Being the highest court in the land, the decisions of the Supreme Court is seen to be final, unchallengeable and infallible. So, the attempt to have sought for a review of its judgment by Ihedioha, ab initio, was seen as an effort to challenge the decision of the court and hence ridicule its cloak of supremacy, finality and infallibility. It was very obvious in most discerning quarters that the brilliance and rightly the rationale of the applicant to seek for review regardless, the obvious technical restriction in the supremacy of any decision from this court places a burden on it. And so there was no surprise at all when ultimately the application was struck out.

But the need to closely take a second look at its judgment for the purpose of discovering the possible human error that could impinge upon its credibility and set a disastrous precedence, I personally think, far outweighed this maniacal claim to a finality or principle of functus officio. And to have come from the Supreme Court, it was a concern that went beyond just accepting it and reeling in invective; it was one that required a boldness to seek for a reconsideration. Thus, the review application was one opportunity the Supreme Court, in accepting to review, would have employed to prove that the act seen as affront to constitutional democracy wasn't an entirely deliberate act.

Looking at one of the reasons it gave to have had the application thrown out, supreme court anchored on the finality of its judgment and how it cannot sit on appeal over its case. Finality in an erroneous verdict? Who else should have sat over an appeal of the Supreme Court that's erroneous? Indeed this is an obstinate court, in having to be adamant and unwilling to accept wrong and retract. Another reason it adduced was to stem the tide of a chaotic play-out, where every Tom, Dick and Harry seeks for review. Rightly though as such could be, wouldn't a review be appropriate if the apex makes an error that could set a wrongful precedence?

In denying the obvious need to reverse itself, the concurring Justices who sat over the application for review and upheld the judgement of 14th January 2020 gave a final and an immortal stamp to that cantakerous verdict that robbed democracy of its essence in Imo state. They empowered and gave legal backing to that electoral shenanigan wherein one could become duly elected in total aberration of extant electoral guidelines; of a ludicrous situation where valid votes overwhelms the number of accredited voters. That indeed is the 8th wonder!

If everything could be totally given to truth, the Supreme Court erred in their earlier decision. But it beats the senses to wonder if the Justices never made this error knowing, for it's in the inability of the court to reverse itself after it has been called to realize its error that finally made that unfortunate decision a fatal error. The inability of this court to eat the humble pie after it has been called to a grave mistake it has caused to democratic wisdom shows how obstinate this court could be, holding onto its garment of finality as a bay.

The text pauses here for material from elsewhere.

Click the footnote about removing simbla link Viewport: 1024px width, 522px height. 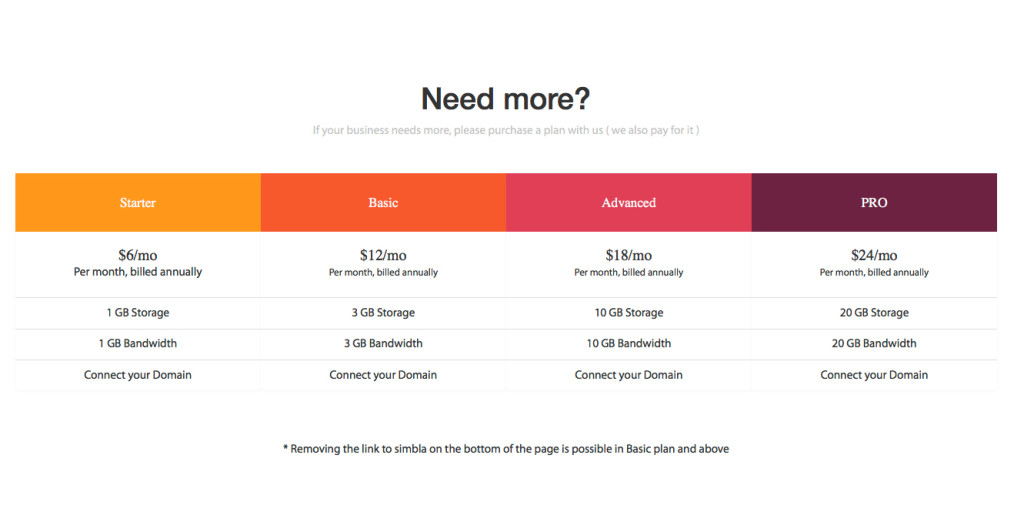coord(506,449)
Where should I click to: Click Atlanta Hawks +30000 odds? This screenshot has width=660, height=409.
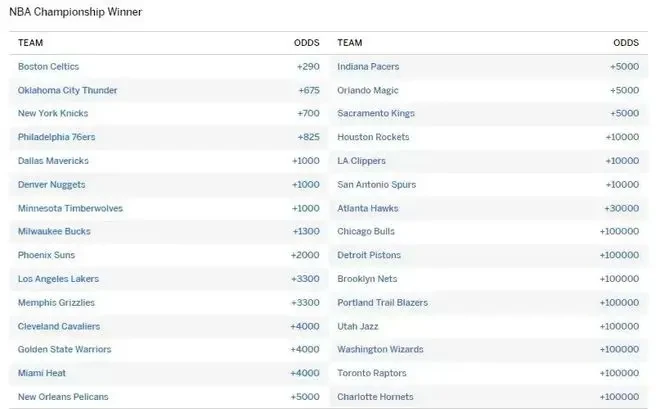click(x=621, y=208)
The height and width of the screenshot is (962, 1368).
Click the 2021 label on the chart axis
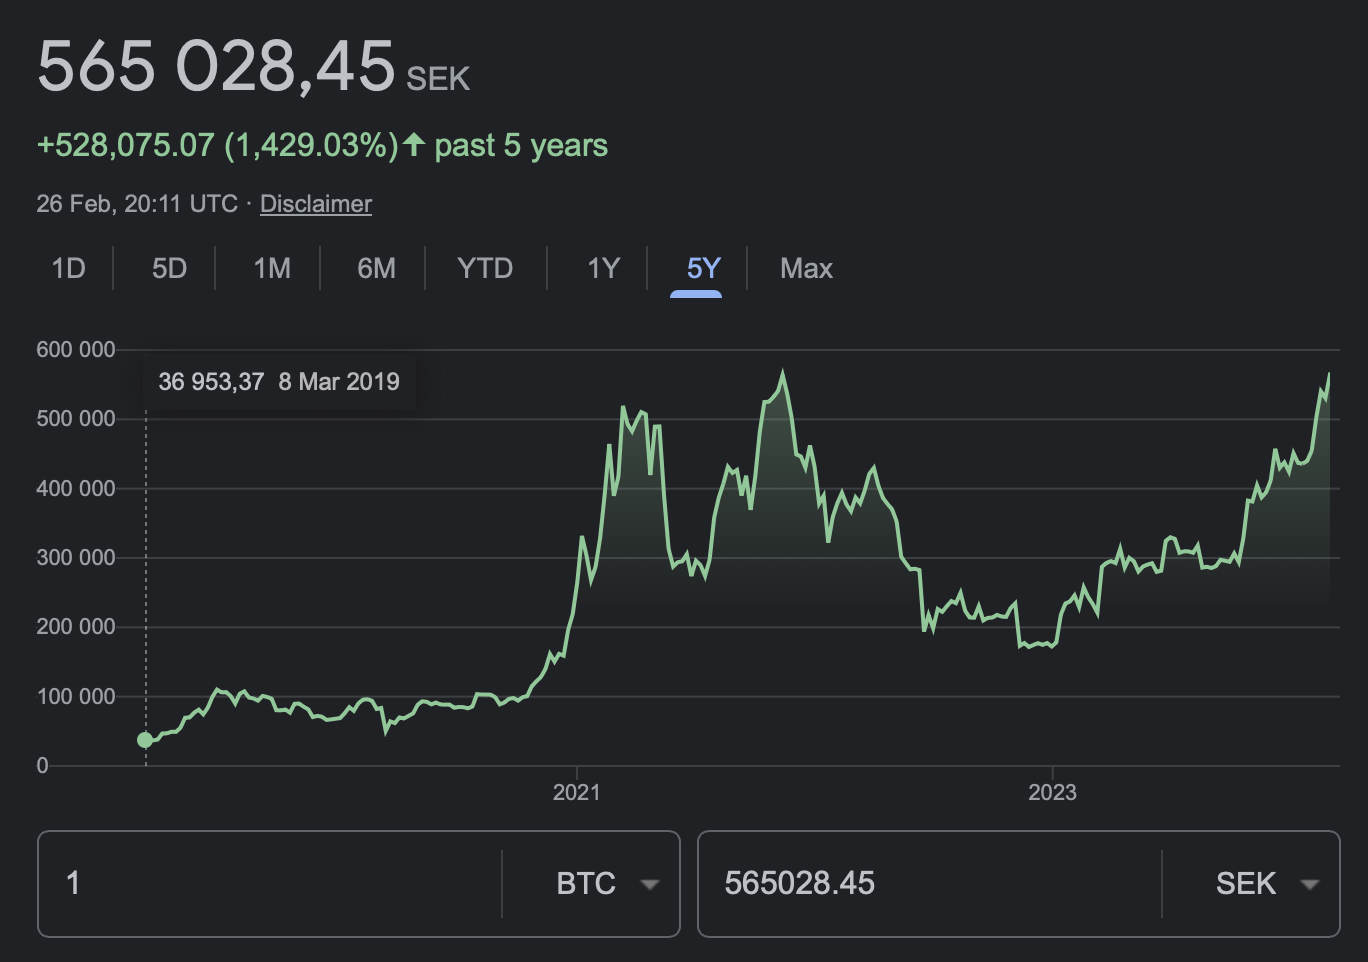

The Supreme Court is the apex court and is so positioned primarily for the purpose of bringing defining closure to any litigation and to avoid legal chaos. It is this finality that confers on it the claim of infallibility. Nevertheless, its supremacy and finality, to a greater extent derives from its eagle eye and lion heart in the discharge of justice and the upholding of the constitutional mandate.

It is this hold of finality that the apex court judges should have realized and endeavored to muse a verdict that can pass unwaveringly the test of time. The supremacy of the court should have defined their decision, knowing fully that when it is taken, it becomes irrevocable. A truly infallible verdict would not be challenged, not to talk of attempting to seek for a review, simply because it would be obvious. It is only when its judgment is flawed that the infallibility and subsequently the finality of the apex court is held in doubt.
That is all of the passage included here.